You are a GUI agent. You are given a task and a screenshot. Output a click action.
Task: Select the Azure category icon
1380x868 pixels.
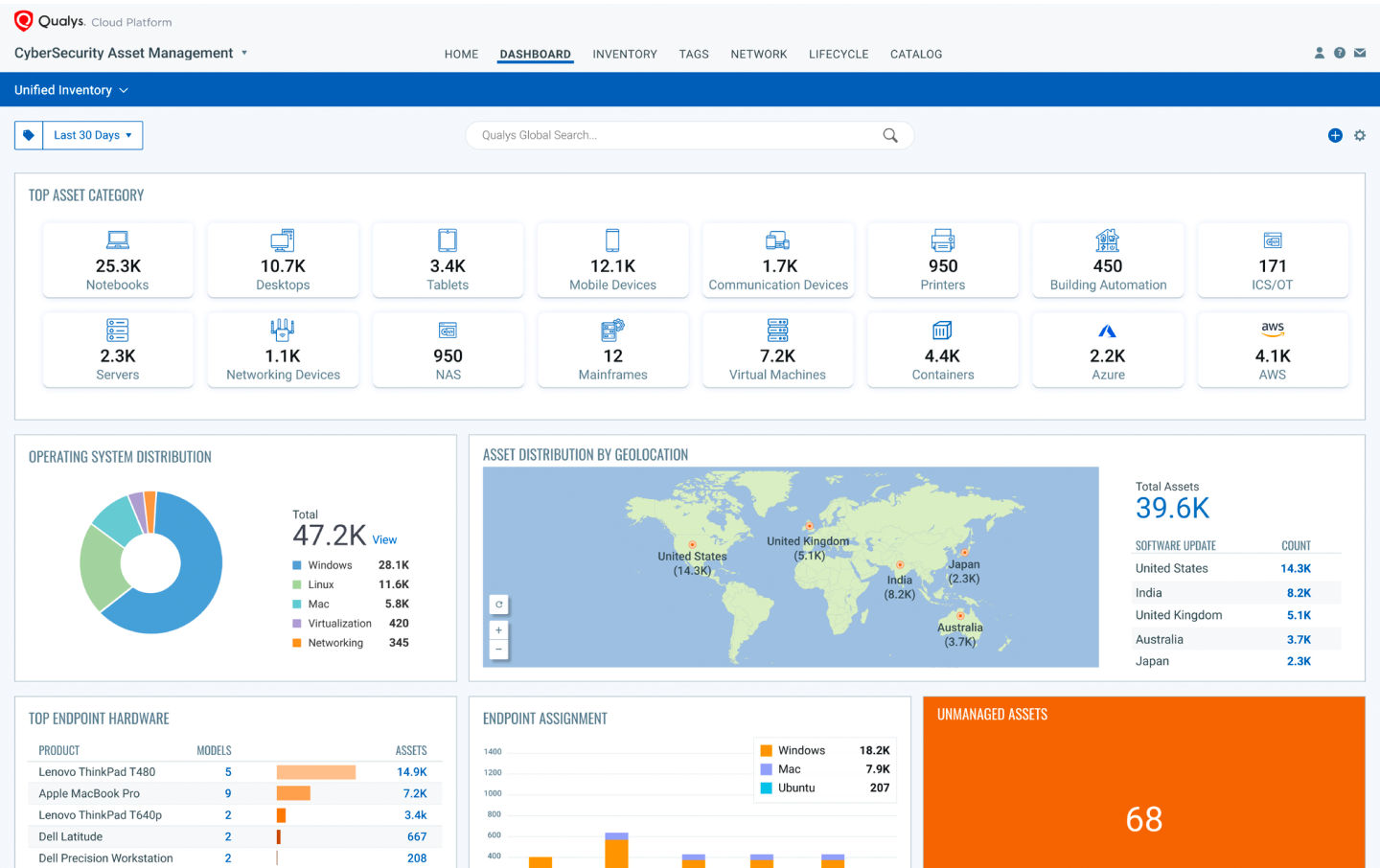(x=1108, y=330)
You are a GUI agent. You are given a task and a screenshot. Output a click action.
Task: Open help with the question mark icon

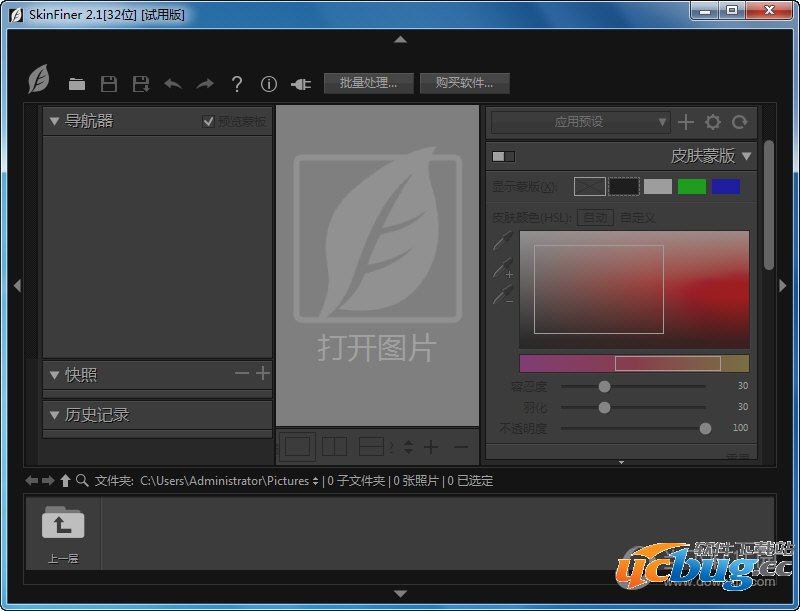[x=236, y=84]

--

> **Activity**:
Please copy every record above exactly, but leave the pictures out.

> **Response to the exercise**:
You are a GUI agent. You are given a task and a screenshot. Output a click action.
Task: Select the Azure category icon
1380x868 pixels.
(x=1108, y=330)
You are a GUI agent. You are given a task and a screenshot. Output a click action.
Task: Open help with the question mark icon

[x=236, y=84]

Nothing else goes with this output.